(Stored data entries)
Segment Open

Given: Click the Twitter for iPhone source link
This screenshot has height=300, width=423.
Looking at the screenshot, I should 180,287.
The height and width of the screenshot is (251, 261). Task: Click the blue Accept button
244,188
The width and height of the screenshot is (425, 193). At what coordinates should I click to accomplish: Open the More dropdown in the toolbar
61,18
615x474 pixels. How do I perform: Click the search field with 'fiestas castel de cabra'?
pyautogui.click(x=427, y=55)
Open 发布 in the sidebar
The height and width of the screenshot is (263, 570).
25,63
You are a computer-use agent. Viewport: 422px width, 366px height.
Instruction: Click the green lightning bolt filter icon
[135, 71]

Segment Closed
Segment Open

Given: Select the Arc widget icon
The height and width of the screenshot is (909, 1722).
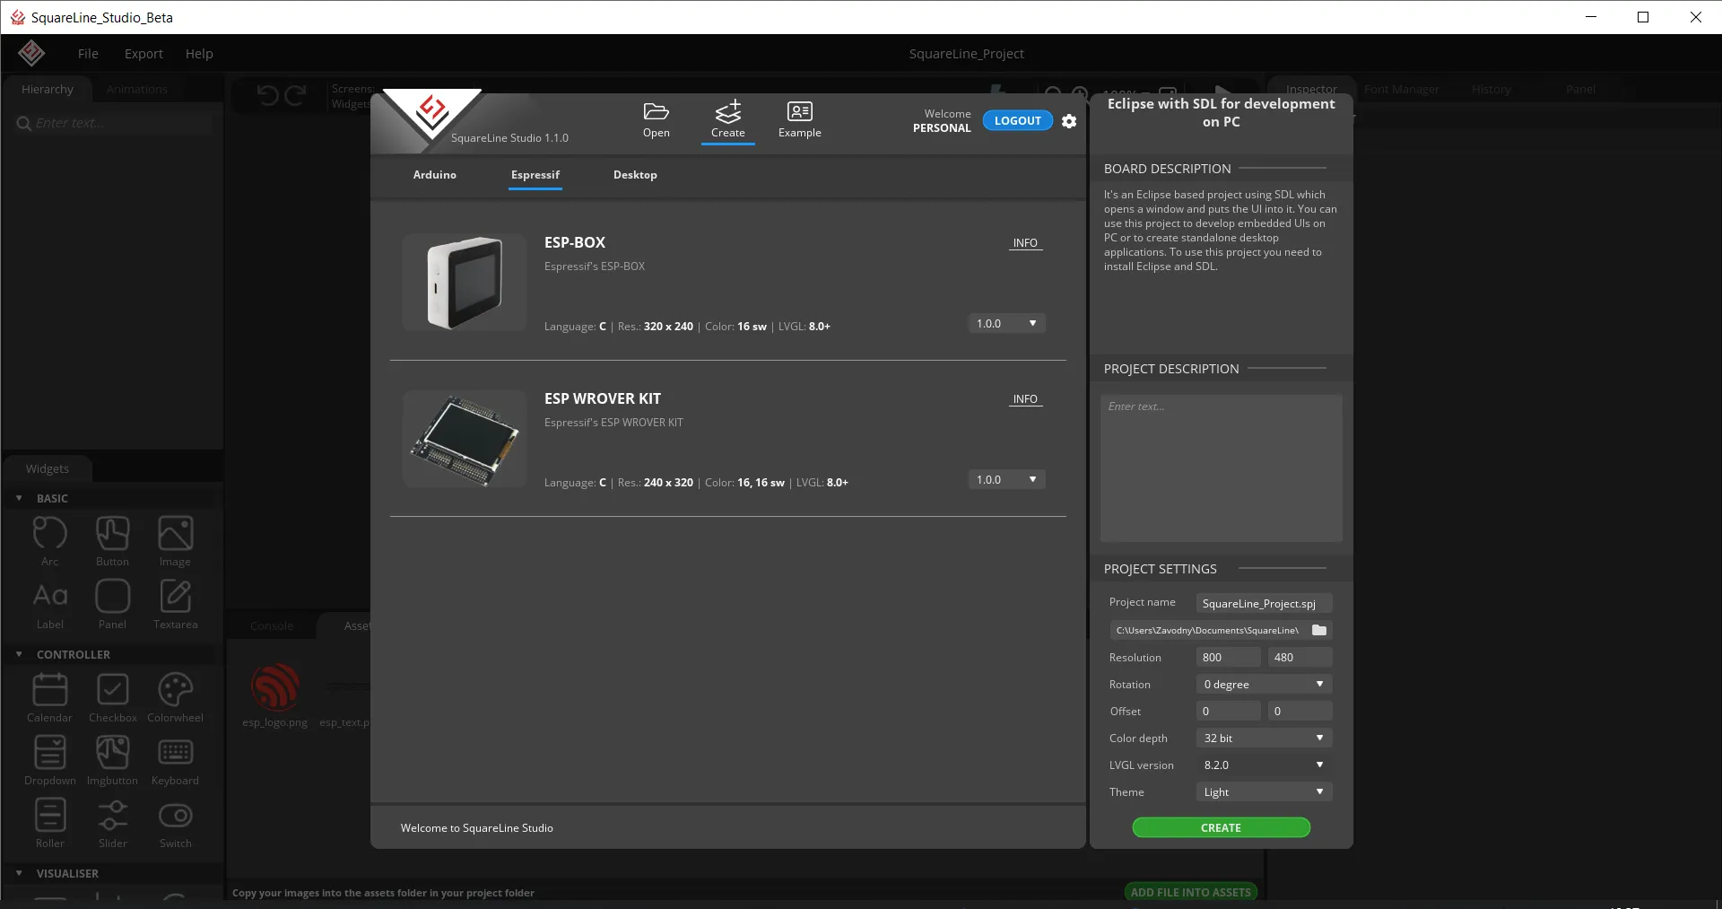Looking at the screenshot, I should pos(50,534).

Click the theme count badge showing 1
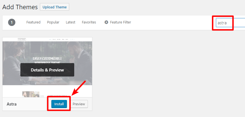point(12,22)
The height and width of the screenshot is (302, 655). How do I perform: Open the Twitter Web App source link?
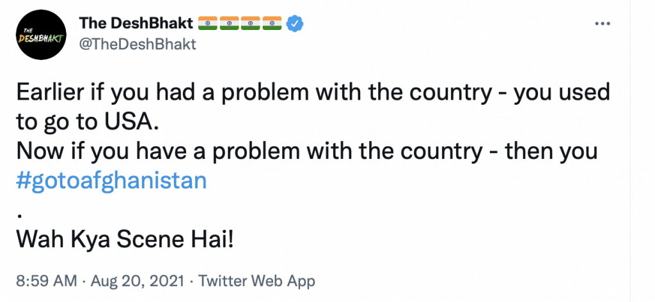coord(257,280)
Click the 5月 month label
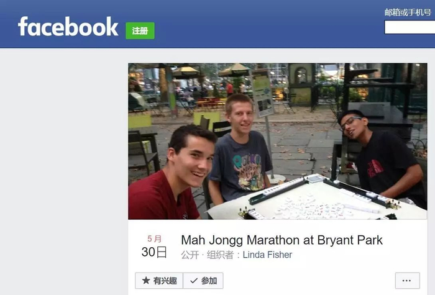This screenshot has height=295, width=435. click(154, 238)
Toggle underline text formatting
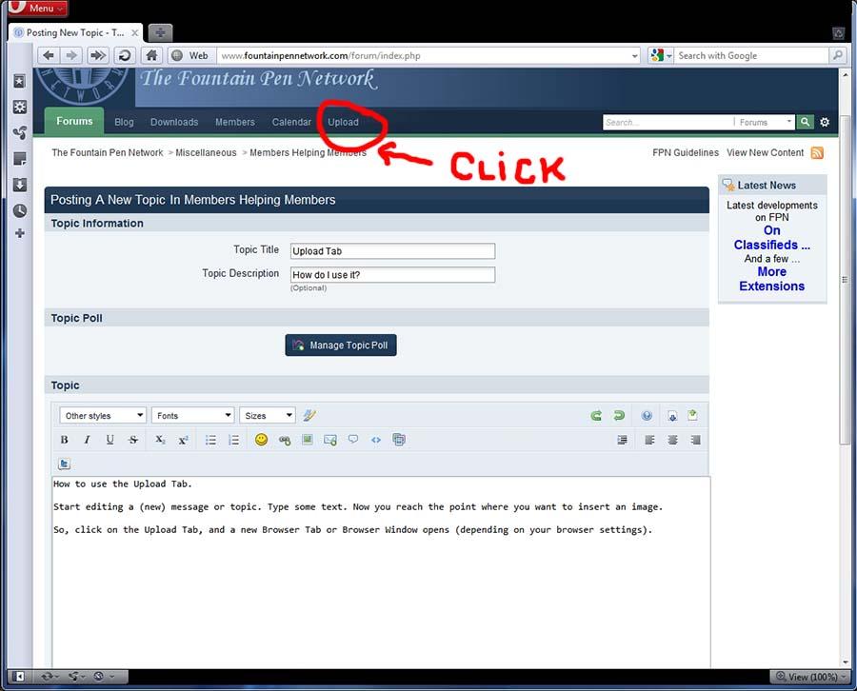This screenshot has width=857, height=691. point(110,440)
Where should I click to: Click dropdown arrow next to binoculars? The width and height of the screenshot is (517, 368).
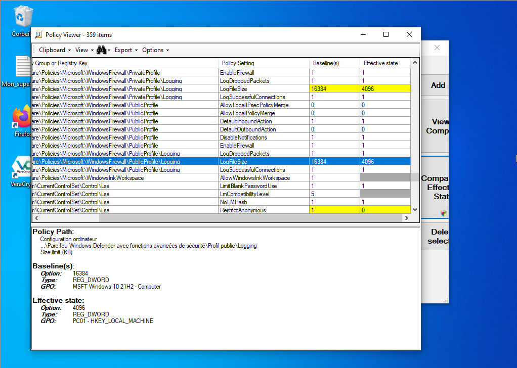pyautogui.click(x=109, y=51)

Segment Closed

**Activity**
State how many lines above contain the word "Given", and nothing more.

**Exercise answer**
2